I have a data set that has some column where values match, but the rest of the column values do not. I need to delete duplicates where SubCategory of a lower level (Level2, Level3 and Level 4) "IS NOT NULL" but its corresponding "duplicate partner" (grouped by [SubCategory Level 1 ID], [Product Category] and [Product Name]) has the same lower level SubCategory - "IS NULL". Per table below I need to remove ID 2, 4, 6 and 9 (see highlighted in red font).
I've tried Dense_Rank, Rank and Row_Number functions with Partition By but that did not give me the disired output. Maybe I need to use their combination...

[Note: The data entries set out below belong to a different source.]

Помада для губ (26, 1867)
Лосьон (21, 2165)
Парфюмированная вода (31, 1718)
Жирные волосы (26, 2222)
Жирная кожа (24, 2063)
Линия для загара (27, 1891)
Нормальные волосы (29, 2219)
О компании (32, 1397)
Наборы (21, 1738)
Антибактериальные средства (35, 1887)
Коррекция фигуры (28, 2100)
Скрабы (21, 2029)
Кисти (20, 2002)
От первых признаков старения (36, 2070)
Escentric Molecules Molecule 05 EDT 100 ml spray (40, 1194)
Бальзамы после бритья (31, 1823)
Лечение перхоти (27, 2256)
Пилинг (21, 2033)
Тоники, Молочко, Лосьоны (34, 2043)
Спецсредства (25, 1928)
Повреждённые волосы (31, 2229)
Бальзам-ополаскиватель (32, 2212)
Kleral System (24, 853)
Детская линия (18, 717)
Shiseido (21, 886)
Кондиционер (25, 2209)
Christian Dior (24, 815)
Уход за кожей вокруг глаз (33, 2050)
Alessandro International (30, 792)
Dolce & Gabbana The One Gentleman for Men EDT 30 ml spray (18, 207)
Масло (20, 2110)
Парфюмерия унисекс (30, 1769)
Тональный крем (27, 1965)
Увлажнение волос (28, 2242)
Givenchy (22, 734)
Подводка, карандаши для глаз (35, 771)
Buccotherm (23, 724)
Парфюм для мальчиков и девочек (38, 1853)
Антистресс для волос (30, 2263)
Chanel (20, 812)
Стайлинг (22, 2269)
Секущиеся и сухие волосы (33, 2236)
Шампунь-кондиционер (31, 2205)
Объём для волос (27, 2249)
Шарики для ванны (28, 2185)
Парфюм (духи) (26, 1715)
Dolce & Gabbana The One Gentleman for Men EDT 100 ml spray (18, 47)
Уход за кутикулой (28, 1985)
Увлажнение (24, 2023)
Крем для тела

Eg.: RowID 1 and 2 are duplicates by [Product Category], [Product Name], [Category Level 1]. "Category Level 1" is just an ID of "Product Category". In need to remove RowID 2 because its corresponding duplicate partner RowID 1 has no "Category Level 3" assigned when RowID 2 has. Same logic applues to RowID 9 and 10, but at this time RowID 9 has "Category Level 2" where Row 10 does not. If both duplicates (RowID 1 and 2) would have "Category Level 3" assigned we would not need to delete any of them
IF OBJECT_ID('tempdb..#Category', 'U') IS NOT NULL
DROP TABLE #Category;
GO
CREATE TABLE #Category
(
RowID INT NOT NULL,
CategoryID INT NOT NULL,
ProductCategory VARCHAR(100) NOT NULL,
ProductName VARCHAR(100) NOT NULL,
[SubCategory Level 1 ID] INT NOT NULL,
[SubCategory Level 2 ID] INT NULL,
[SubCategory Level 3 ID] INT NULL,
[SubCategory Level 4 ID] INT NULL
);
INSERT INTO #Category (RowID, CategoryID, ProductCategory, ProductName, [SubCategory Level 1 ID], [SubCategory Level 2 ID], [SubCategory Level 3 ID], [SubCategory Level 4 ID])
VALUES
(1, 111, 'Furniture', 'Table', 200, 111, NULL, NULL),
(2, 234, 'Furniture', 'Table', 200, 234, 123, NULL),
(3, 122, 'Furniture', 'Chair', 200, 122, NULL, NULL),
(4, 122, 'Furniture', 'Chair', 200, 122, 32, NULL),
(5, 12, 'Auto', 'Trucks', 300, 766, 12, NULL),
(6, 3434, 'Auto', 'Trucks', 300, 322, 3434, 333),
(7, 332, 'Auto', 'Sport Vehicles', 300, 332, NULL, NULL),
(8, 332, 'Auto', 'Sport Vehicles', 300, 332, NULL, NULL),
(9, 300, 'Auto', 'Sedans', 300, 231, NULL, NULL),
(10, 300, 'Auto', 'Sedans', 300, NULL, NULL, NULL),
(11, 300, 'Auto', 'Cabriolet', 300, 456, 688, NULL),
(12, 300, 'Auto', 'Cabriolet', 300, 456, 976, NULL),
(13, 300, 'Auto', 'Motorcycles', 300, 456, 235, 334),
(14, 300, 'Auto', 'Motorcycles', 300, 456, 235, 334);
SELECT * FROM #Category;
-- ADD YOU CODE HERE TO RETURN the following RowIDs: 2, 4, 6, 9
If I understand this right, your logic is the following:
For each unique SubCategory Level 1
, Product Category
, and Product Name
combination, you want to return the row which has the least amount of filled in SubCategory level data.
Using a quick dense_rank
with partitions
on the relevant fields, you can order
the rows with less Sub Categories levels to be set to 1
. Rows 2
, 4
, 6
, and 9
should now be the only rows returned.
;with DataToSelect
as
(
SELECT *,
DENSE_RANK() OVER(PARTITION BY [ProductCategory], [ProductName], [SubCategory Level 1 ID]
ORDER BY
CASE
WHEN [SubCategory Level 4 ID] IS NOT NULL THEN 3
WHEN [SubCategory Level 3 ID] IS NOT NULL THEN 2
WHEN [SubCategory Level 2 ID] IS NOT NULL THEN 1
END) as [ToInclude]
FROM #Category
)
SELECT *
FROM
DataToSelect
WHERE
ToInclude != 1
ORDER BY
RowID
Keep in mind if you have two rows with the same SubCategory level per SubCategory Level 1
, Product Category
, and Product Name
combination, they'll both be included. If you do not want this, just swap the dense_rank
to row_number
and add some alternative criteria on which should be selected first.